» Source excerpt:

Anyone wanna join me?

Saturday, November 19, 2005

What I need....

OK - so I saw this on Julie's blog and thought it looked fun. So I tried it. You google your name followed by the word "needs" and post the ten funniest things that come up. Didn't know which ten to choose, so ya got 13. :)

1. Karen Needs to Grow Up!
2. Karen needs money to buy the roller skates she desperately wants.
3. Karen Needs a New Blog.
4. Karen needs to be an efficient student.
5. Karen needs a rest.
6. Karen needs a new haircut to make her look glamorous.
7. Karen needs a truly portable, battery-powered, off-camera light.
8. Karen needs to lighten up.
9. Karen needs to make her day bright.
10. Karen needs to swallow her pride.
11. Karen needs to keep her mind busy in order to feel challenged.
12. Karen needs to learn the basics of spending and budgeting.
13. Karen needs a lobotomy.

Friday, November 18, 2005

Shaken till my teeth rattle.....

My thoughts today.
And some thoughts they are. Spinning around and around - making me dizzy and frustrated. It's just that I have been dealing with yet another problem in my life. Yeah - I'm getting tired of 'em too. I swear it must just be a phase I'm going through. I dunno. It is what it is. And I'm not really gonna elaborate on the problem, because it's way too personal for this public forum. TMI and all that. But it's making me rebellious and hard. I don't like that side of me, but I feel it happening. Lately, despite my best efforts (and yeah that would be a red flag huh?) I just can't seem to hear God - I feel a gulf there that I am uncomfortable with, and wedge that makes my heart sad. But as this week progressed and all the little aggravations of the week snowballed and melded with all the other concerns in my life I started getting pulled under. And it made me mad. I don't wanna give thanks, be joyful, or hear the song "Blessed be your name" one more time. Yesterday after work I was sitting on my bed in a funk, trying to work it all out. And I heard a voice saying - "you know, the things you are thinking in your heart are the reality of who you are." Whoa - outta the blue that came. Well, not really but it seemed so. So I ignored it and went on thinking my angry thoughts, I kept on whining and complaining. No, more than that, I'm pretty much in a shouting match with God about the unfairness of life. (like he has to be fair - remember the story of the vineyard workers and the denarius in Matthew 20?) And the voice comes again with a more pointed message totally relevant to what I'm dealing with. By now I'm humming with my fingers in my ears. How ironic is this. For weeks I've been sad that I am not hearing God, that I can't connect, and now here he is and I'm blatantly ignoring him? I'm running like Jonah - as fast as I can. Not wanting to see the big picture, rather wanting to bend things to go the way I want them to go. Not wanting to see grace for others, but wanting huge doses for myself. Or maybe, I'm like Jacob, wrestling all through the night with God. Not only wrestling, but yelling, and fighting and complaining, yet still wanting to be blessed. The question becomes how wounded will I be when all is said and done, after all Jacob was left with physical consequences. And yet again I felt a voice beating in my heart "You are my child, I will not hurt you." Why am I fighting so? This is so silly. I am so stubborn!

» Data provided:
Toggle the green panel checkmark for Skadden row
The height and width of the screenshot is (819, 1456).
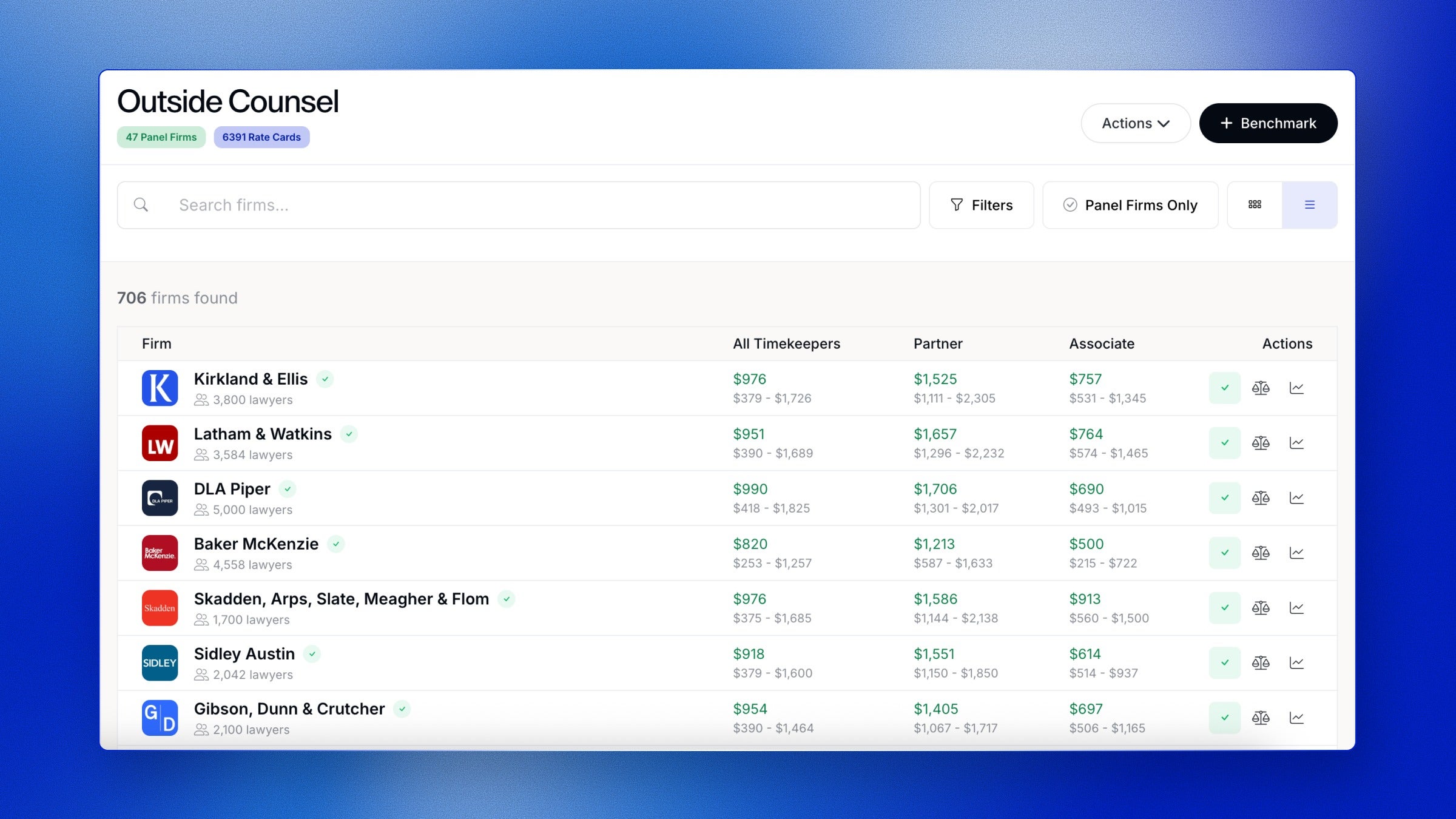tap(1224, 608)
--
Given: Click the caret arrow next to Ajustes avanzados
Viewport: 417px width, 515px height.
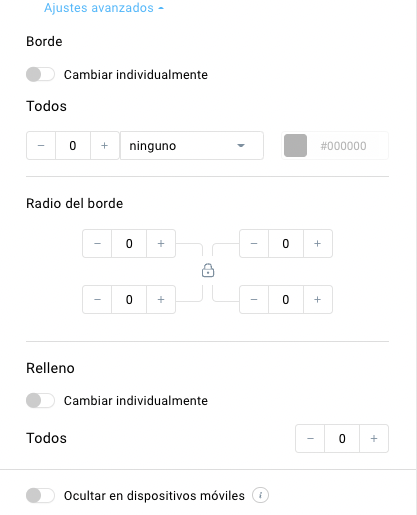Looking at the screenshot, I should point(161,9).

» Challenge 1: In the blog excerpt above, can you rewrite the paragraph beginning "OK - so I saw this on Julie's blog" as a short list that keeps its main facts?
» Challenge 2:
Answer these from the blog excerpt above, one line each:
(a) What date appears above the post titled "What I need...."?
(b) Which chapter of Matthew does the writer give for the story of the vineyard workers and the denarius?
(c) Which song does the writer not want to hear one more time?

» Exercise solution 1:
- The idea came from Julie's blog and looked fun.
- The game: google your name followed by the word "needs."
- Post the ten funniest results.
- Unable to choose ten, the writer posted 13.

» Exercise solution 2:
(a) Saturday, November 19, 2005
(b) Matthew 20
(c) "Blessed be your name"